Bill Shufelt of Athletic Brewing on the Future of Non-Alcoholic Beer

Non-alcoholic beer has moved from a niche category to a fast-growing segment of the U.S. beverage market, and few companies illustrate that shift better than Athletic Brewing Company. In a recent studio interview, co-founder and CEO Bill Shufelt outlined how the category has evolved over the past decade and where he sees it heading next.

Reimagining the Non-Alcoholic Beer Category

Shufelt founded Athletic Brewing roughly ten years ago, entering a market that had remained largely unchanged for decades. At the time, non-alcoholic beer was stagnant and narrowly positioned, often viewed as a compromise rather than a desirable choice. Shufelt said Athletic set out to rethink both the product and how it was marketed, aiming to bring non-alcoholic beer into the mainstream with full-flavored offerings that could stand alongside traditional beer.
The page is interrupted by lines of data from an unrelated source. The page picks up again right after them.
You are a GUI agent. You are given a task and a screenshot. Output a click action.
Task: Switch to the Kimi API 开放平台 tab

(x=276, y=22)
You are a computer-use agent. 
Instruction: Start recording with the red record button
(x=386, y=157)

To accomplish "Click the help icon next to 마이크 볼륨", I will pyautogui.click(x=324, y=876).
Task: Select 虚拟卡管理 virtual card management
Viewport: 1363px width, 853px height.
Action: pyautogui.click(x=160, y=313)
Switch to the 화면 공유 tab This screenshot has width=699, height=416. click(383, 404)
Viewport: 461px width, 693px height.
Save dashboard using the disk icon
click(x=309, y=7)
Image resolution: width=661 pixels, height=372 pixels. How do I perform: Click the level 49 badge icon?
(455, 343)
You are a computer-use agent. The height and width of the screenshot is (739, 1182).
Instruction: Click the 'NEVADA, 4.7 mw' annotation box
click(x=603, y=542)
Market Growth and Competitive Landscape

That approach coincided with a major shift in consumer behavior. According to Shufelt, the U.S. non-alcoholic beer market has grown from roughly $100 million to more than $1 billion annually, with expectations that it could increase fivefold over the next ten years. Athletic Brewing currently holds about 18.4 percent of the total non-alcoholic beer category, making it the market leader. The next largest competitor trails behind, and Athletic accounts for more than half of the non-alcoholic craft beer segment, which includes over 100 brands.

Large brewers have taken notice. Over the past several years, nearly every major beer company has introduced non-alcoholic versions of their flagship brands. Shufelt welcomed this increased competition, noting that it has helped expand awareness of the category overall.

Shifting Consumer Attitudes Toward Alcohol

Shufelt attributes much of this growth to changing attitudes toward alcohol. A growing share of consumers are participating in initiatives like Dry January, while more people now view daily alcohol consumption as unhealthy. Weekly alcohol use in the U.S. has also declined to record lows. These shifts, he said, have created a significant opportunity within the broader adult beverage market.

Product Innovation and Portfolio Expansion

When asked why consumers choose non-alcoholic beer over other alcohol-free drinks, Shufelt pointed to taste, food pairing, and calorie reduction. Athletic’s products are positioned as full-flavored beers with significantly fewer calories, making them appealing for weeknight meals or active lifestyles. One example he cited was Athletic Lite, which contains 25 calories, no sugar, and low carbohydrates while maintaining a traditional beer profile.

Innovation has also played a role in the company’s growth. Athletic regularly introduces new styles, launching dozens of limited-release beers each year through its website. The company is also expanding beyond beer, with plans to introduce non-alcoholic brewed cocktails at select retailers, including Target.

Evolving Consumer Demographics

The company’s customer base has shifted as well. Historically, non-alcoholic beer skewed older and male, often appealing to former drinkers. Shufelt said Athletic’s audience has grown younger over time, with nearly half of its consumers under age 45 and strong interest from Gen Z. He described a growing trend of “zebra striping,” where consumers alternate between alcoholic and non-alcoholic drinks during social occasions.

Manufacturing Strategy and Long-Term Growth

Athletic Brewing has taken a different approach from many newer entrants by investing heavily in its own production. The company has spent more than $130 million building manufacturing facilities and brewing operations, allowing it to control quality and scale production internally. Shufelt contrasted this with celebrity-backed brands and other newcomers that outsource production, arguing that consumers increasingly value transparency and craftsmanship.

Financing that growth has relied on private capital. Shufelt said the company has raised funding from angel investors, private equity firms, and strategic partners, enabling it to invest tens of millions of dollars in U.S. manufacturing and to build large-scale breweries on both coasts. While Athletic remains privately held, Shufelt said the company is open to either remaining private long term or eventually becoming a public company.

Looking ahead, Shufelt emphasized that Athletic’s growth runway remains significant. Brand awareness is still relatively low nationally, and distribution lags behind that of major beer companies despite Athletic’s leading market share. Expanding retail presence, increasing awareness, and broadening the perception of who beer is for are key priorities over the next several years.

As non-alcoholic beer continues to gain traction, Athletic Brewing’s trajectory highlights how shifting consumer preferences, product innovation, and strategic investment are reshaping the beverage industry.